» Description of the task
Retype the part of the material that opens with the line containing "Task: Open the 首页 home tab" and closes with the line containing "Screen dimensions: 1098x622", keeping every line exactly as it appears and leaving the pictures out of your answer.

» Data excerpts
=======
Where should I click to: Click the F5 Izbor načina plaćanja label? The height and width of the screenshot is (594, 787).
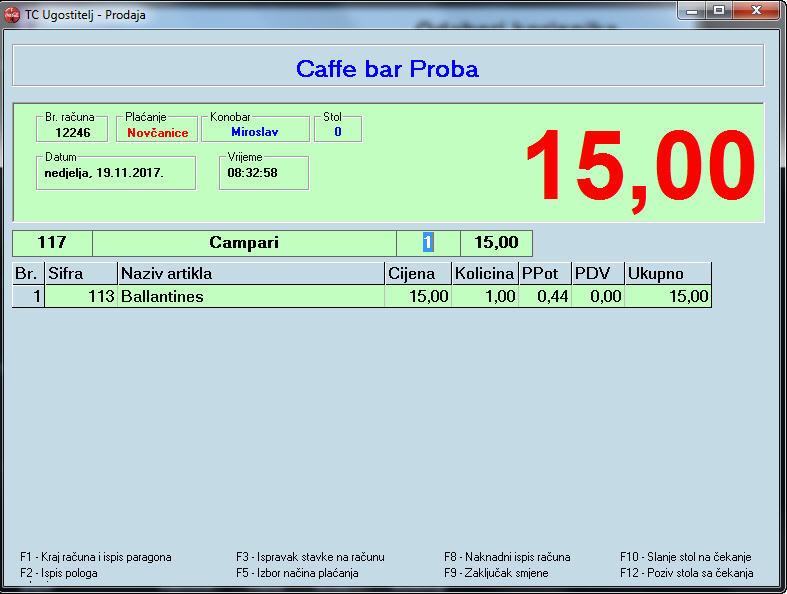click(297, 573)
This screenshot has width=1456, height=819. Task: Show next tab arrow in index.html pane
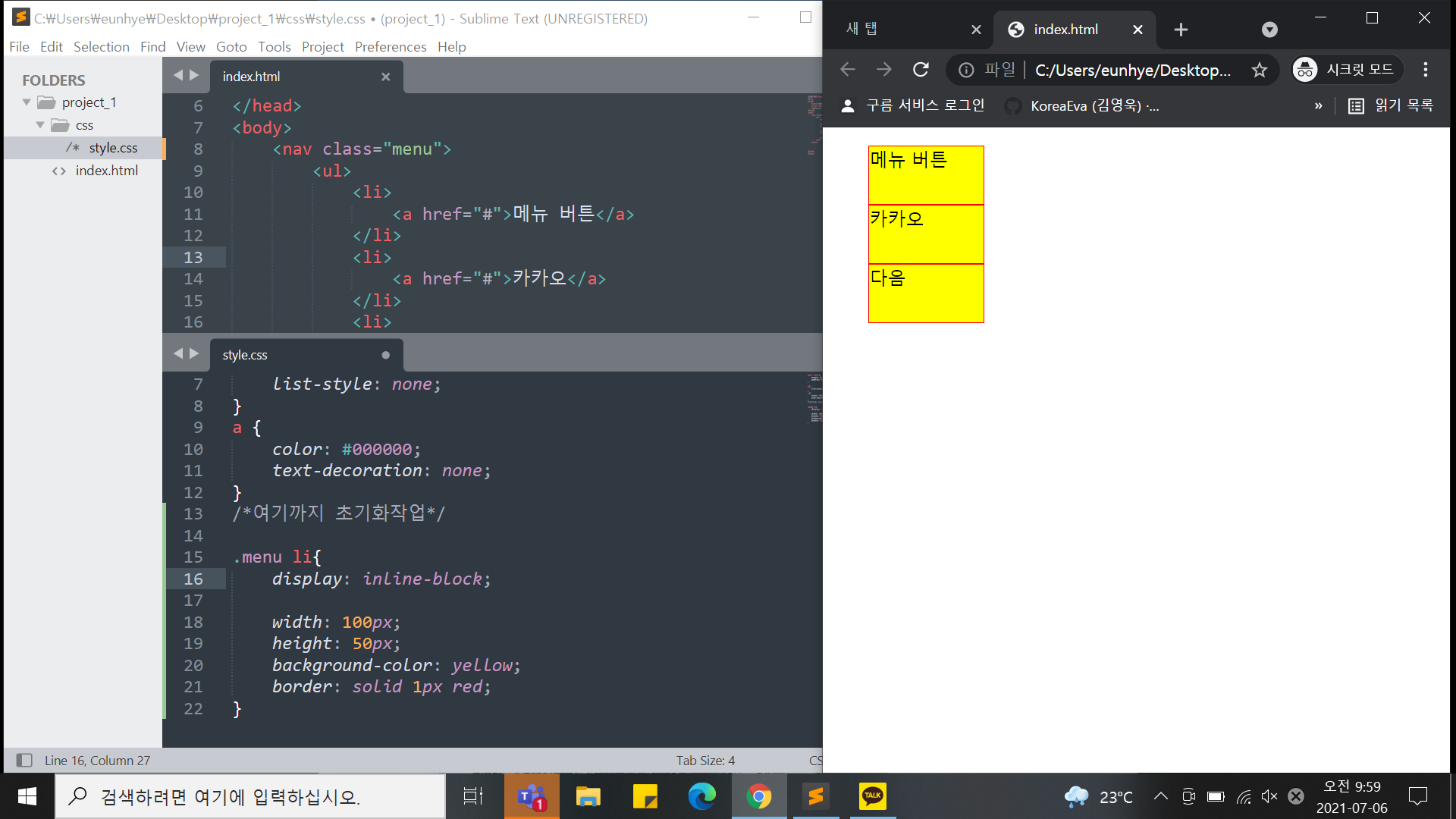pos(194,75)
=======
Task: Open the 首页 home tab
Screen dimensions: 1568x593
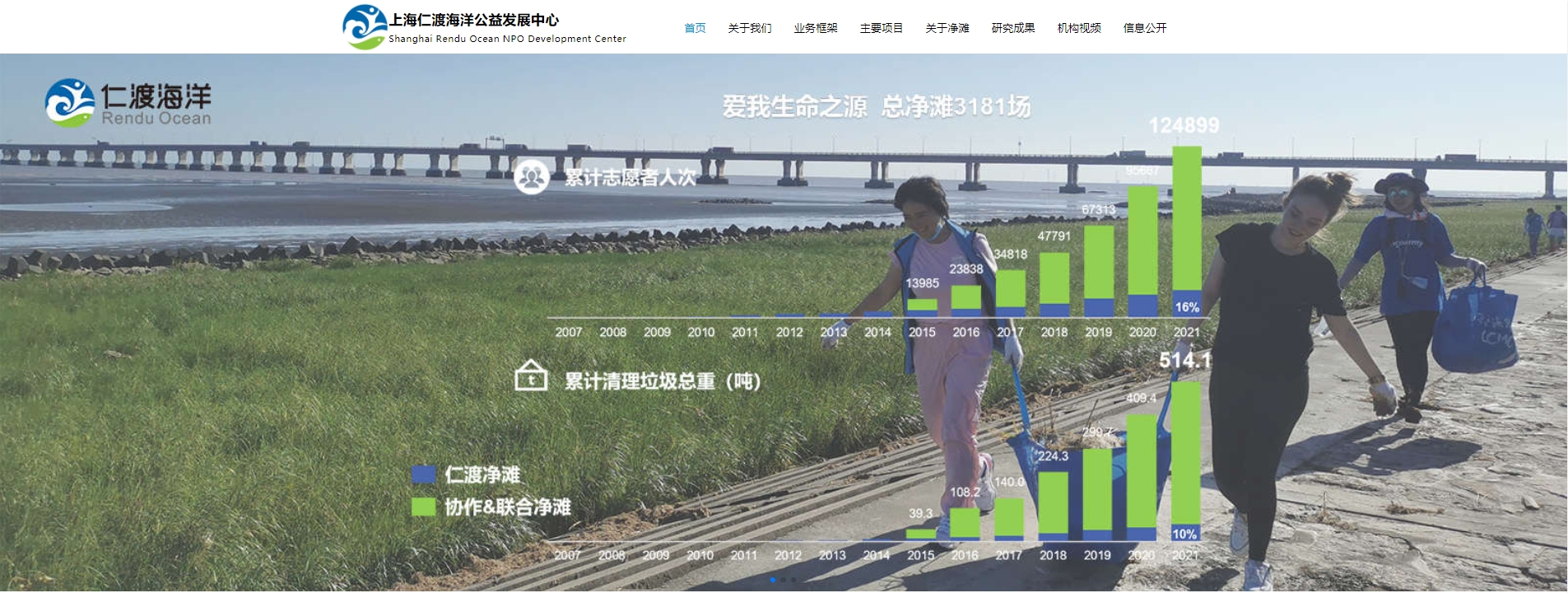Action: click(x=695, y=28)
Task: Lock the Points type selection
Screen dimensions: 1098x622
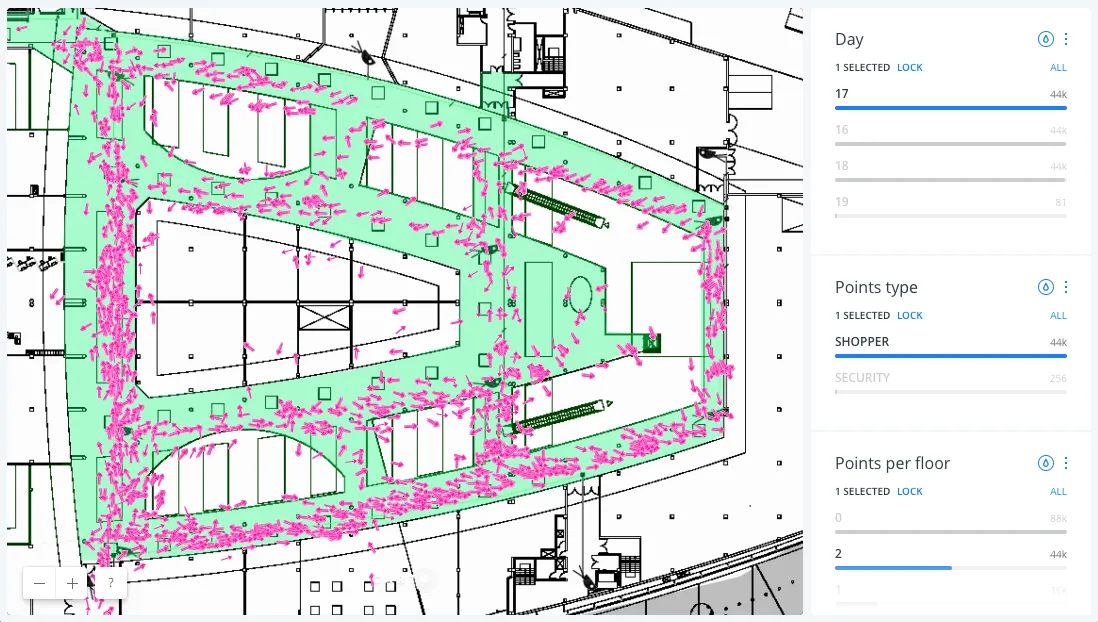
=======
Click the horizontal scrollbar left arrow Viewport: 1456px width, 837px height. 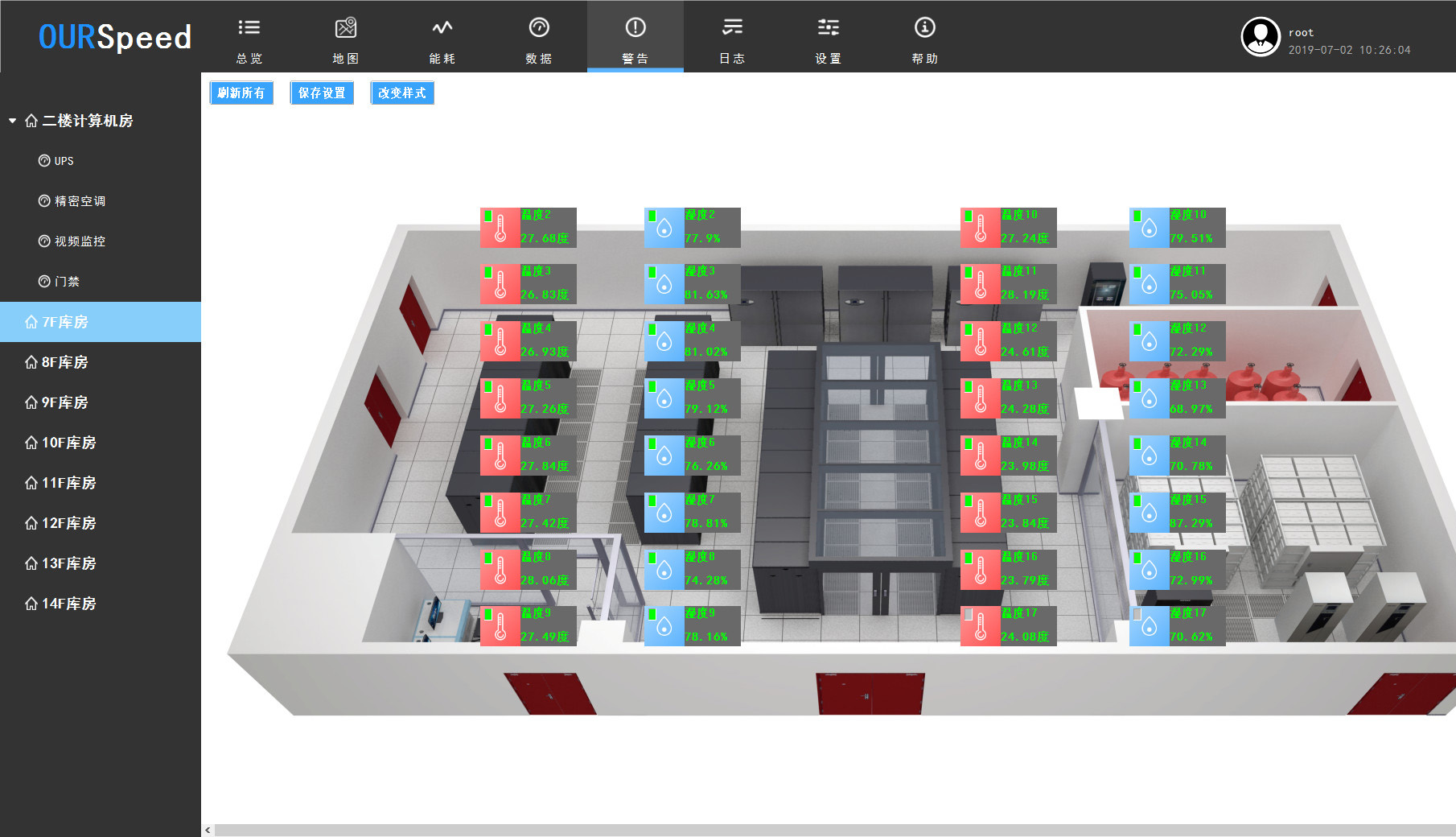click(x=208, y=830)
=======
» Response to the task
Task: Open the 首页 home tab
Screen dimensions: 1568x593
Action: click(x=695, y=28)
Task: Lock the Points type selection
Screen dimensions: 1098x622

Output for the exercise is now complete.